• PAGE:
--- --- ---

J’ai bien sûr appris tout ça dans les livres -en particulier l’un d’entre eux- et plein d’autres choses encore. Je me souviens notamment de la double page consacrée à la Silver Ghost de 1907, qui scella le destin et la réputation de la marque au double R comme constructeur des meilleures voitures au monde, de la disparition prématurée de Charles Rolls à 32 ans, de l’aventure américaine à l’usine de Springfield  (Massachussetts) durant les “roaring Twenties“, ou encore du rachat de Bentley en 1931. Il faut dire que j’ai dû le relire de nombreuses fois afin de rentabiliser mon investissement, au point d’en user les photographies à force de les regarder.

Pour chaque marque, on a tous en tête un modèle emblématique correspondant souvent à ce qu’on voyait dans la rue quand on était gamin, et qui nous a permis de la découvrir. Même si me concernant, apercevoir une Silver-Shadow en vrai constituait un évènement franchement exceptionnel. Pourtant, celle qui fit entrer son constructeur dans la modernité avec sa structure monocoque sortit à un peu plus de 30.000 exemplaires de l’usine de Crewe dentre 1965 et 1980, ce qui en fait aujourd’hui encore le modèle le plus diffusé de Rolls-Royce. Sa disponibilité sur le marché de l’occasion fut d’ailleurs au moins en partie à l’origine des infâmies dont le modèle allait souffrir durant les nineties, qu’il s’agisse d’un prix ridiculement bas le mettant à portée de propriétaires n’ayant généralement pas les moyens d’entretenir le leur correctement, de ceux transformés en “wedding car“ après un voile de peinture blanche appliqué par le carrossier du coin, ou de celui que Jeremy Clarkson trouva malin de précipiter dans une piscine à l’occasion d’un épisode de Top Gear, sans doute pour énerver James May qui en posséda un.

Mais alors que la Shadow connait de nos jours un début de réhabilitation, c’est à d’autres formes d’atrocités que sont soumis certains exemplaires de la gamme actuels, choisis dans des coloris peu compatibles avec la dignité seyant à une automobile de bonne famille, “wrappés“ en noir mat ou gold d’un mauvais goût massif, quand ils ne sont pas carrément affublés de jantes chromées affichant plusieurs inches au-dessus de la monte d’origine. Voilà qui ramène RR au même rang que certaines griffes de prêt-à-porter devenues pourvoyeuses de fringues ostentatoires en raison même du prestige dont elles étaient autrefois parées, mais qu’elles ont depuis perdu en route. De quoi alimenter les a priori négatifs s’agissant d’une marque qui plus que toute autre porte le poids du statut social auquel elle est associée, au point d’en faire oublier celui d’automobile d’exception.

--- --- ---

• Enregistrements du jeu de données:
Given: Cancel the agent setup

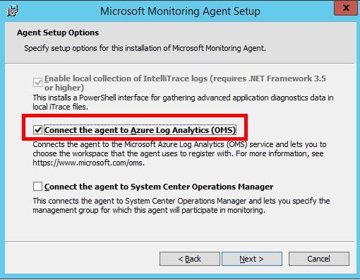Looking at the screenshot, I should (x=319, y=259).
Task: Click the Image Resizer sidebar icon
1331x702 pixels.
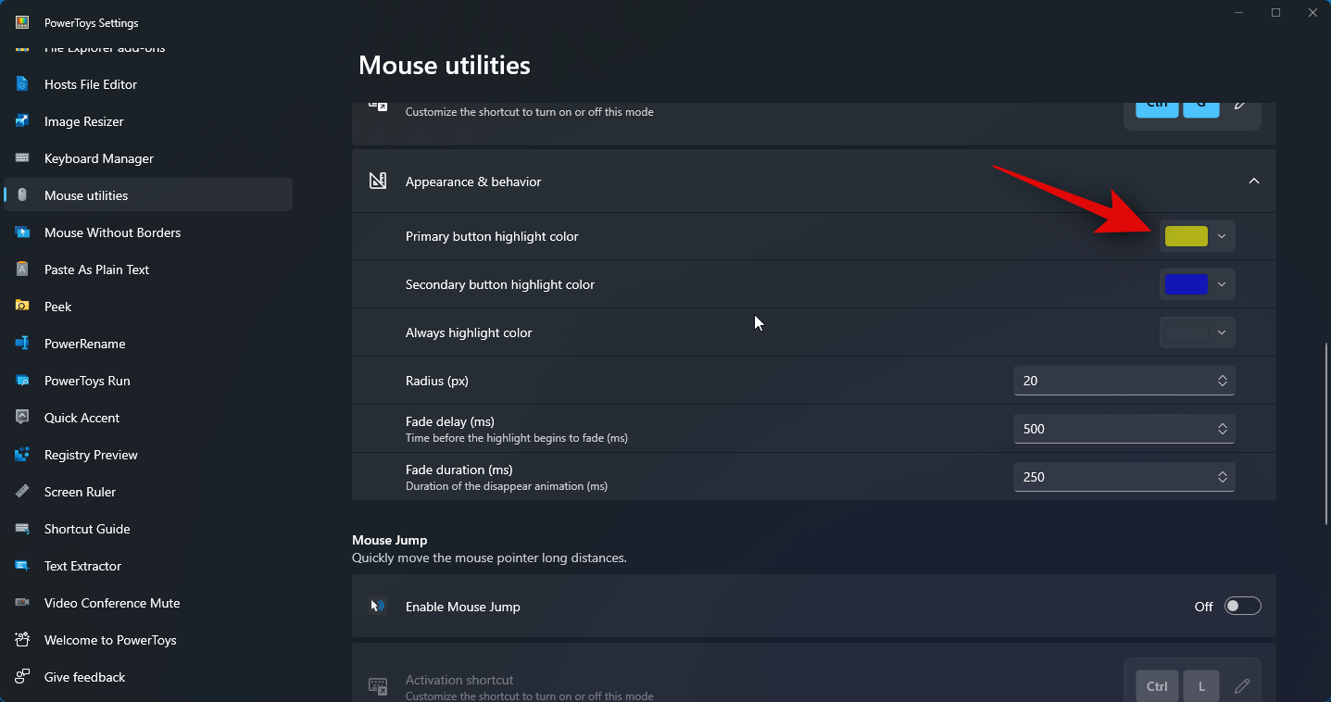Action: (23, 121)
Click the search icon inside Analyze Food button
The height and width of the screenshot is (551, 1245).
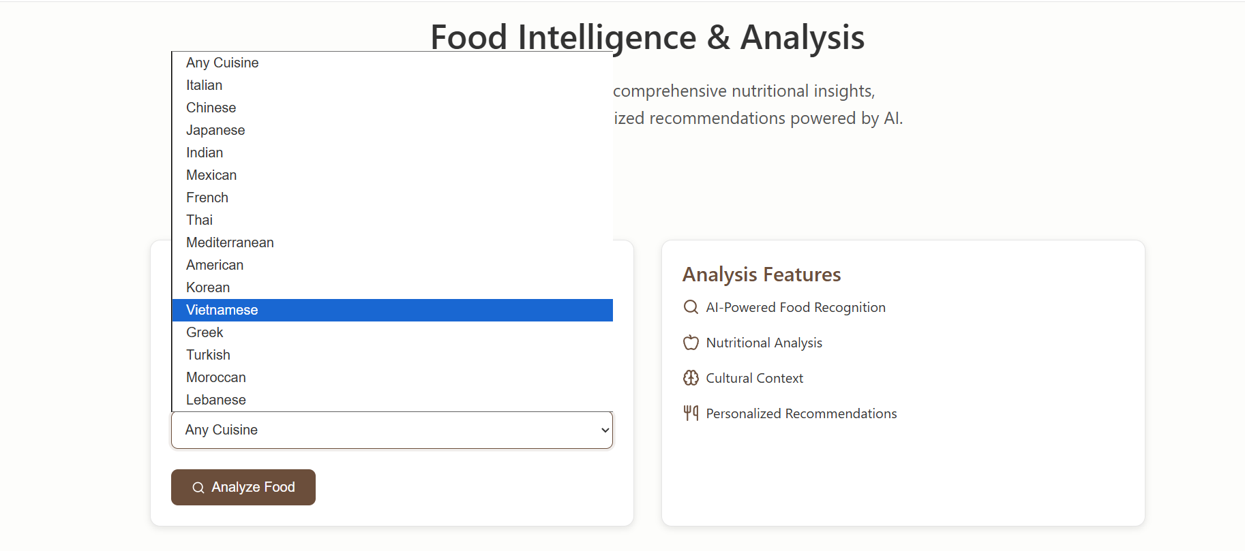198,488
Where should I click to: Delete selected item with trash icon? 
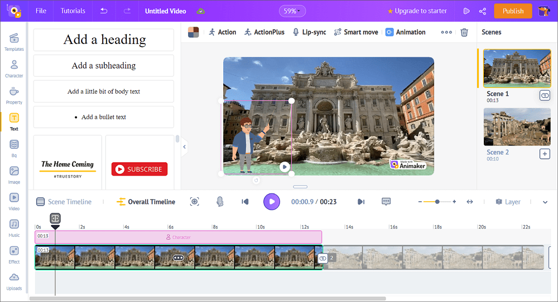point(464,32)
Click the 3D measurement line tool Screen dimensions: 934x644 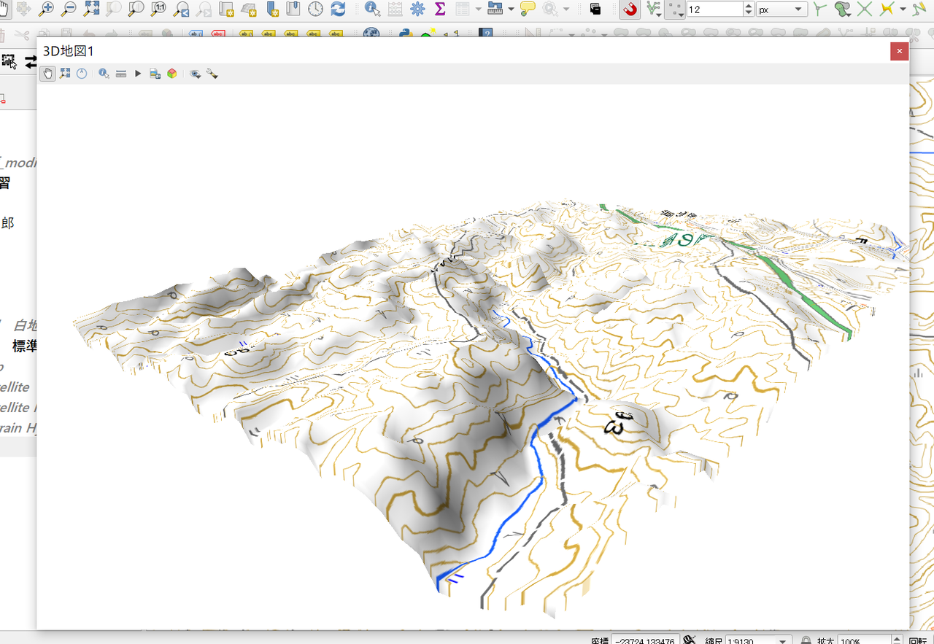[121, 74]
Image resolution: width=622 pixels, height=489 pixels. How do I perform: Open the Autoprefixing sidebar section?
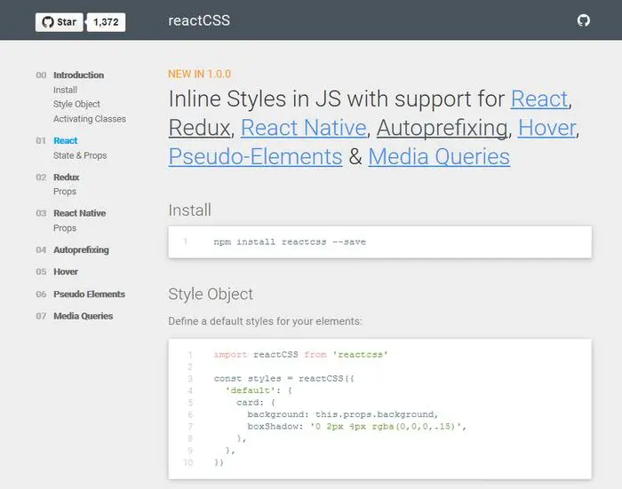81,250
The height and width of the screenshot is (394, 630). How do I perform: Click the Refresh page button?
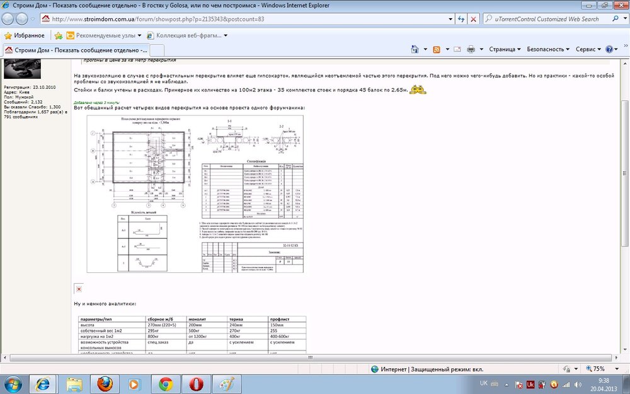click(x=461, y=19)
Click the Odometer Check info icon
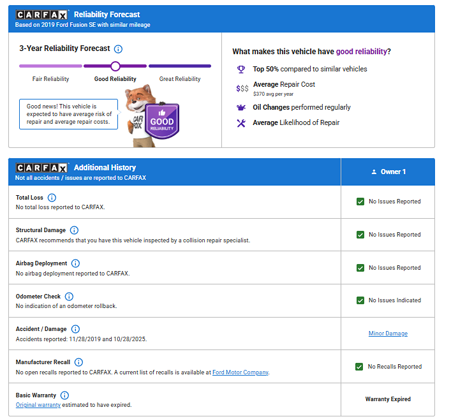The image size is (451, 419). tap(69, 297)
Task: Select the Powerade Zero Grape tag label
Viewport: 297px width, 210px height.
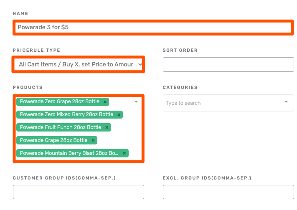Action: pos(60,101)
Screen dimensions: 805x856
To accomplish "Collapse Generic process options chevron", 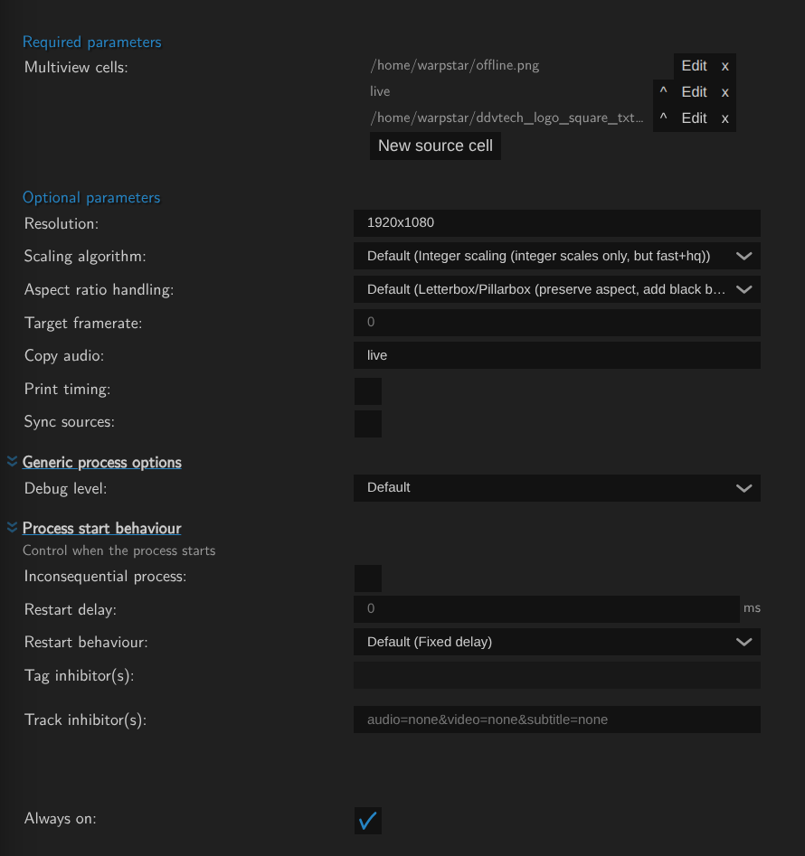I will tap(13, 462).
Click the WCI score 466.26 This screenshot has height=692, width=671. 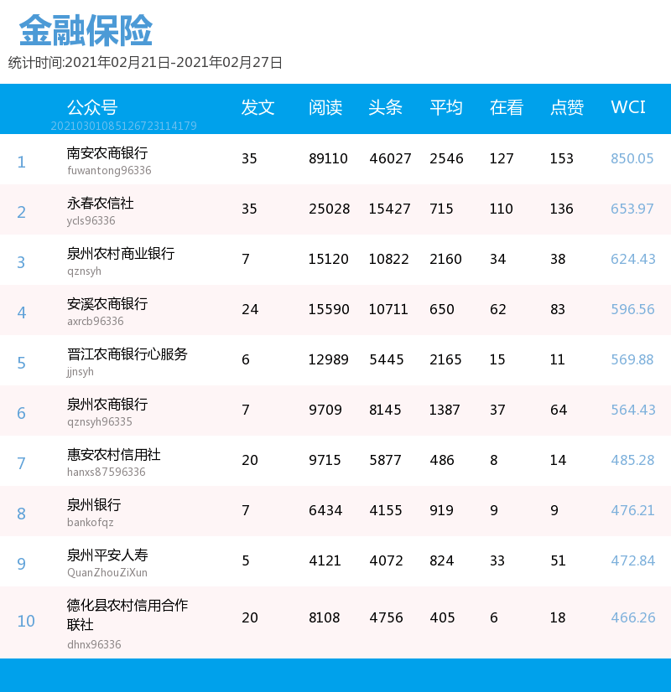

--- --- ---

• CONSIGNES:
1: D'après le texte sur Rolls-Royce, à quel âge Charles Rolls a-t-il disparu ?
2: Dans le texte sur Rolls-Royce, recopiez le passage qui commence par les mots contenant « J’ai bien sûr » et se termine par « de les regarder. », en remplaçant « Silver Ghost » par « Phantom ».
3: Reprenez le texte sur Rolls-Royce après sa dernière phrase et poursuivez-le.

• CORRIGÉ:
1: À 32 ans.

2:
J’ai bien sûr appris tout ça dans les livres -en particulier l’un d’entre eux- et plein d’autres choses encore. Je me souviens notamment de la double page consacrée à la Phantom de 1907, qui scella le destin et la réputation de la marque au double R comme constructeur des meilleures voitures au monde, de la disparition prématurée de Charles Rolls à 32 ans, de l’aventure américaine à l’usine de Springfield  (Massachussetts) durant les “roaring Twenties“, ou encore du rachat de Bentley en 1931. Il faut dire que j’ai dû le relire de nombreuses fois afin de rentabiliser mon investissement, au point d’en user les photographies à force de les regarder.

3:
Voilà qui explique probablement un bien étrange phénomène, pour le moins paradoxal s’agissant de modèles affichant une opulence décomplexée, puisque -au moins dans nos contrées européennes- les Rolls sont quasiment invisibles. J’en veux pour preuve mes observations régulières et impartiales effectuées sur le Kurfürstendamm, équivalent berlinois de nos Champs-Elysées, transformé le samedi en annexe de Modène ou Sant’Agata Bolognese (pas moins de six Lambo en une heure le week-end dernier), sans compter les nombreuses Aston, Bentley ou Maserati et encore moins la production nationale, sur laquelle on finit par ne plus se retourner afin de préserver les cervicales. Mais de Rolls-Royce, point. Du moins jusqu’à mon dernier passage où j’ai fini par suivre (brièvement) un coupé Wraith, à la fois inquiétant et superbe dans sa livrée noire, modèle au volant duquel je me verrais plus volontiers que sur la banquette arrière d’une Ghost ou d’une Phantom. Mais si je dis ça, c’est probablement parce que je n’ai pas les moyens de m’en offrir une.

Malgré toutes les affres qu’elle subit, "la" Rolls reste pour beaucoup -moi compris- un tel symbole d’excellence qu’elle frise la lexicalisation. La grammaire nous permet ainsi de nous offrir "la Rolls" de plein de trucs, qu’il s’agisse d’un stylo, d’un ordinateur portable ou encore d’un barbecue, et ce pour un tarif beaucoup plus accessible. A moins que la tendance inaugurée par la chanteuse colombienne Shakira dans son dernier morceau ne prenne, puisqu’elle y règle ses comptes avec son ancien compagnon parti avec une autre en affirmant qu’il a échangé une Ferrari contre une Twingo.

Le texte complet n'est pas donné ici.